» EXTRACT TO READ:

....

Taken as a whole, the technology to acquire a target at light-seconds'
range to really-darn-close, predict its motion for the intervening
flight time, then fire chunks of metal into the maneuver sphere in a
way that fills their maneuver sphere equally would seem to require as
much technology, or even a little more, than a sensor package on much
the same guidance system, strapped to an engine with a smaller mass of
submunitions (because the maneuver sphere you have to fill is much
smaller the closer you are to the target, for the same density).  Mass
may turn out to be less for ten missiles vs the mass of multiple Gauss
burst reloads plus the mass of the cannon plus the mass of the power
system to support it.

Can't argue that its easier to stop a single missile, but its also
/much/ harder to detect a single missile than it is to detect a
thousand Gauss rounds, even RAM-plated ones.  You /may/ be able to
tell I've dropped a missile (the thrust bloom might give it away, if
you don't think I'm trying to do a small course correction) but you
won't be able to tell if its operating in mine-mode, a pre-programmed
position-and-mine mode, a search pattern or just keyed on the
radiation signature of your boat.

> I don't know what the cost difference between a smart KE missile
> and a smart nuke missile would be, but it may not be worth going
> just for a KE missile, when a nuke is more effective.

Probably not significant at the scales we're talking about here.  You
might split the difference and use a nuke that impells a large amount
of material at the point of detonation.  Best of both worlds.

> I don't expect space combat to occur at this level until at least
> the late half of next century, by which time we should have decent
> enough AI (as in targetting and tactical skill, not personality)
> systems. If we don't, then yes, fighters are definitely useful.

....

» INFORMATION SUPPLIED:
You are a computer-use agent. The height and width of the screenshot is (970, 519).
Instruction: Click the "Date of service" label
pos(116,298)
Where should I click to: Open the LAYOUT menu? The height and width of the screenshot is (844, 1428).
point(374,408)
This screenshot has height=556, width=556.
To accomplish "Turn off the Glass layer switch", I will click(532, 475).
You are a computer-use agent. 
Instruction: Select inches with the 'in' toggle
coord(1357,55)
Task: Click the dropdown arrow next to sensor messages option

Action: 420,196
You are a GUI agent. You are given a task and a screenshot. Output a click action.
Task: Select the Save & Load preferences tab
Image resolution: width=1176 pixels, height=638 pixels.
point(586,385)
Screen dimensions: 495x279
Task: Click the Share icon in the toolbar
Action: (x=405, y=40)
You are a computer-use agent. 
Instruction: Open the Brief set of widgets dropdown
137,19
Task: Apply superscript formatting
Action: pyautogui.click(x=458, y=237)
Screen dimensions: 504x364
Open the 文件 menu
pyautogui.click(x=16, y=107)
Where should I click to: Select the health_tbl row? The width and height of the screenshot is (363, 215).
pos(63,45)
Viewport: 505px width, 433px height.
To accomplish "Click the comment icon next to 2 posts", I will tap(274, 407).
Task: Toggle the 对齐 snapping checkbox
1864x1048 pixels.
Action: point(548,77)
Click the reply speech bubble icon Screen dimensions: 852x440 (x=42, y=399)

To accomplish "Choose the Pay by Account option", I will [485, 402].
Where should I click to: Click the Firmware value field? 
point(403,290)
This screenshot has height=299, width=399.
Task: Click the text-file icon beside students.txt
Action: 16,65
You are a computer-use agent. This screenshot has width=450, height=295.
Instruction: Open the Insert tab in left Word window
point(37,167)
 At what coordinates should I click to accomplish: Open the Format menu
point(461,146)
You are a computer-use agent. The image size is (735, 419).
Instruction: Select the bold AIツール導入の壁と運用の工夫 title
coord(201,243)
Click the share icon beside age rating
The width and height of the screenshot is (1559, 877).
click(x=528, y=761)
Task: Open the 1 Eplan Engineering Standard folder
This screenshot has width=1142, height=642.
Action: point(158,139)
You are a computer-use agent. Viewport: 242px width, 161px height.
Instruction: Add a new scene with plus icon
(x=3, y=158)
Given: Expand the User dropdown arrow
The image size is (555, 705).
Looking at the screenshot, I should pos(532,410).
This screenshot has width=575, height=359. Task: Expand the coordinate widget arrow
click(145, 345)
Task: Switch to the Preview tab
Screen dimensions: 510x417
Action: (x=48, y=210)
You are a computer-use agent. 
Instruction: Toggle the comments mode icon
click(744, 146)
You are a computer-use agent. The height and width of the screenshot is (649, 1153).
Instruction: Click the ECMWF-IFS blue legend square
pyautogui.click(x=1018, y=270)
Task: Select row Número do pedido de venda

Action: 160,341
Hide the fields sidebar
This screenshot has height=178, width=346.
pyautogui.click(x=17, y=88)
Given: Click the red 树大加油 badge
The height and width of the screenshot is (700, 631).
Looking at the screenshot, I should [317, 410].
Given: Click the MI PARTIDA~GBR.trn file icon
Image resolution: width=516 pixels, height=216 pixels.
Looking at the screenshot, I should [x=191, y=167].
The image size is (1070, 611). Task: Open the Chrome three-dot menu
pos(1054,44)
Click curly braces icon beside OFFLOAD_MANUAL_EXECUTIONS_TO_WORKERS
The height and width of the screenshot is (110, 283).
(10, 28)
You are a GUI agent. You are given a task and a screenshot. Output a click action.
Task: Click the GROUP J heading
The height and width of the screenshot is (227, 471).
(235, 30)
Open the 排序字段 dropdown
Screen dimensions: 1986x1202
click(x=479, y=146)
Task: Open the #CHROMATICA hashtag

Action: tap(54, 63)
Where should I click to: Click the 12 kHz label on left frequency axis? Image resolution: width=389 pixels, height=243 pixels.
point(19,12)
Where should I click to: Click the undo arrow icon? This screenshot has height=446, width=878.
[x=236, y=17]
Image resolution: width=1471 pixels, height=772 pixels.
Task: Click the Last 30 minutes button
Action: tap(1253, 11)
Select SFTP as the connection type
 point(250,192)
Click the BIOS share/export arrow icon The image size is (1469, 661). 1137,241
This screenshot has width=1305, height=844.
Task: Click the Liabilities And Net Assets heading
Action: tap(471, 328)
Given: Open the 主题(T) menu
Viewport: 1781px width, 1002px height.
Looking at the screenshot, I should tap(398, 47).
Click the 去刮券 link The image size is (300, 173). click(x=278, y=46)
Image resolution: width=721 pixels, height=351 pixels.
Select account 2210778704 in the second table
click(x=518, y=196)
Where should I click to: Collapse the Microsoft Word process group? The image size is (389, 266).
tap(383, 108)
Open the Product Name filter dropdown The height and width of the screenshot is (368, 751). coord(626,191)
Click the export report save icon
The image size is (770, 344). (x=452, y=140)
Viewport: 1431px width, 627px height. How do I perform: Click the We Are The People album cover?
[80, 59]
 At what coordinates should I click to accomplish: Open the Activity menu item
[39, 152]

....

» EXERCISE DESCRIPTION:
Decide whether each statement agrees with the post on missiles and Gauss rounds, answering yes or no and quoting the words of the post that settle it: (a) The writer accepts that a single missile is easier to stop. (b) The writer claims a single missile is easier to detect than a thousand Gauss rounds. (c) The writer proposes a nuke that drives material outward when it detonates.

» PROBLEM SOLUTION:
(a) Yes: "Can't argue that its easier to stop a single missile"
(b) No: "its also /much/ harder to detect a single missile than it is to detect a thousand Gauss rounds"
(c) Yes: "You might split the difference and use a nuke that impells a large amount of material at the point of detonation."